Always dressed in immaculate white saree, with her stylish haircut, she is the quintessential modern day Annapoorna, the Goddess of food for her students as she handles the hostel kitchen as a mother does at home. For Mallika Chandrashekhar, that is what made the difference and “hostel felt more like home than a place away from home.”

Kitchen Aunty taught her student Richa Churamani, now a mother of two boys, several important lessons - “that cooking or running the kitchen is a thankless but the most important job in a family; how to be a 'smiling Annapoorna' of the house and that the kitchen should be open for all.”

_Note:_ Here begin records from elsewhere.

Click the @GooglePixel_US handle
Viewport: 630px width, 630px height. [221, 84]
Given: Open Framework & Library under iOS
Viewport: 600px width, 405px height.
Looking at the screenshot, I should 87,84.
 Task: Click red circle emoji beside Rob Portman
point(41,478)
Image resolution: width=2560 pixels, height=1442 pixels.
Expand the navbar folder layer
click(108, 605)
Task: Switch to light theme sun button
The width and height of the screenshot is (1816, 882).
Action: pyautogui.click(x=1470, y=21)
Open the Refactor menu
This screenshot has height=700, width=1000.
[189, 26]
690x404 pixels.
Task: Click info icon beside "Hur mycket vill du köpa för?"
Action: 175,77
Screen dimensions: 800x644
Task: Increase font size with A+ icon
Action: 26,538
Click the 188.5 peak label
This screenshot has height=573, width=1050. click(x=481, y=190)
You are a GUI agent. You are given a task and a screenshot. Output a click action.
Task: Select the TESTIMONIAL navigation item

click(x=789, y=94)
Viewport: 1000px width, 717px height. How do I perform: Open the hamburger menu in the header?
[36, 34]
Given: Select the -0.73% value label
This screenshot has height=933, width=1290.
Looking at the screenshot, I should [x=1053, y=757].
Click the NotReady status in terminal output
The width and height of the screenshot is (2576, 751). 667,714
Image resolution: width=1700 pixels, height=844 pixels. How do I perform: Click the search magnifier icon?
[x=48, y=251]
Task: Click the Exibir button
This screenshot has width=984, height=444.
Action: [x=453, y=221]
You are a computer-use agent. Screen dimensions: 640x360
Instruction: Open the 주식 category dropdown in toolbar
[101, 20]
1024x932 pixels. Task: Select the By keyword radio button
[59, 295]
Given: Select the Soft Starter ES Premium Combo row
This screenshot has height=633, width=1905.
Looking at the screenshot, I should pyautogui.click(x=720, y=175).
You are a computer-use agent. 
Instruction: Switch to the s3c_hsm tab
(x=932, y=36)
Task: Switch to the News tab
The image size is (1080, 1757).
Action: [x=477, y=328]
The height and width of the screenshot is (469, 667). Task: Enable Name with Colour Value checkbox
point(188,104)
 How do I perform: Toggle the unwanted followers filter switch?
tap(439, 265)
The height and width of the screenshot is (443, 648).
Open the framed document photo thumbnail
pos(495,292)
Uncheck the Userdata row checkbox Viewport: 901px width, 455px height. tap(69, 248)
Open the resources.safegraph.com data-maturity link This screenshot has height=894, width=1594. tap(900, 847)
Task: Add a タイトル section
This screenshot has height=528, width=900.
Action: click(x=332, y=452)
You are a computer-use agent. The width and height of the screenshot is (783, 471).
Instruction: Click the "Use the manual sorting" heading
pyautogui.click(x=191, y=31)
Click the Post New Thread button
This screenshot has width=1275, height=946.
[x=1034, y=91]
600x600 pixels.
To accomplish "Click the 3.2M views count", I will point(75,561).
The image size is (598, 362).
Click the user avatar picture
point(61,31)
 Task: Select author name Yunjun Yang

Like an approachable and indulgent grandmother, students find in Kitchen Aunty a person who they can share their food issues very comfortably. One year, when Sai Amrita Kaul suffered from considerable loss of appetite due to illness, the matter did not go unnoticed by Kitchen Aunty. Amrita remembers vividly how “Kitchen Aunty noticed this and called me over to find out what was going on. I explained that I really loved the food, but I just did not feel like eating even though I wanted to. Kitchen Aunty listened carefully and asked me if I had any preferences, but I wasn’t really being very helpful. Seeing that I was clearly unwell, Aunty decided to have a special serving of papaya and coconut water for me every day so that my body could heal and also tolerate the medication that I was taking at the time. And so, each day during our morning break, I would meet with Kitchen Aunty to have my special snack and sweet little conversation about silly pleasantries that always made me smile. Every single time I said thank you, Aunty would promptly reply “don’t thank me. Swami has given this for you”. This daily affirmation turned the simple food into prasadam that healed my body and also gave me the immense blessing of getting to know and appreciate Kitchen Aunty for her immense love and dedication towards us, the students, and in turn, Swami blessed each morsel of food in our school to not only feed our bodies, but also our souls.”

Suvarna has a special memory etched in her mind. “I remember once on the day of Prize distribution, when Swami had come to school and was distributing prizes and delivering His Divine Discourse, Kitchen aunty was still in the kitchen making sure our special lunch that day was not overlooked! We were not even aware of this till Swami, so pleased with the three aunties, wanted to shower His special blessings on them by materializing three gold chains, one for each of them. That was when we all realized that Kitchen aunty was busy downstairs. Swami was so moved and praised aunty's dedication to her duty! Needless to say, Swami patiently waited till Kitchen aunty came up to the Prayer Hall and received the gold chain from Swami” she says.

Most importantly, Kitchen Aunty and her staff cook the food with the name of the Lord on their lips and His form in their hearts. Every morsel of such blessed food, when partaken, blesses the mind, body and soul of the young students as prasadam from Bhagawan.

Today, Mrs. Indu Singh, our Kitchen Aunty sets the gold standard in nourishing the bodies, minds and soul of Bhagawan's most priceless property – His darling students.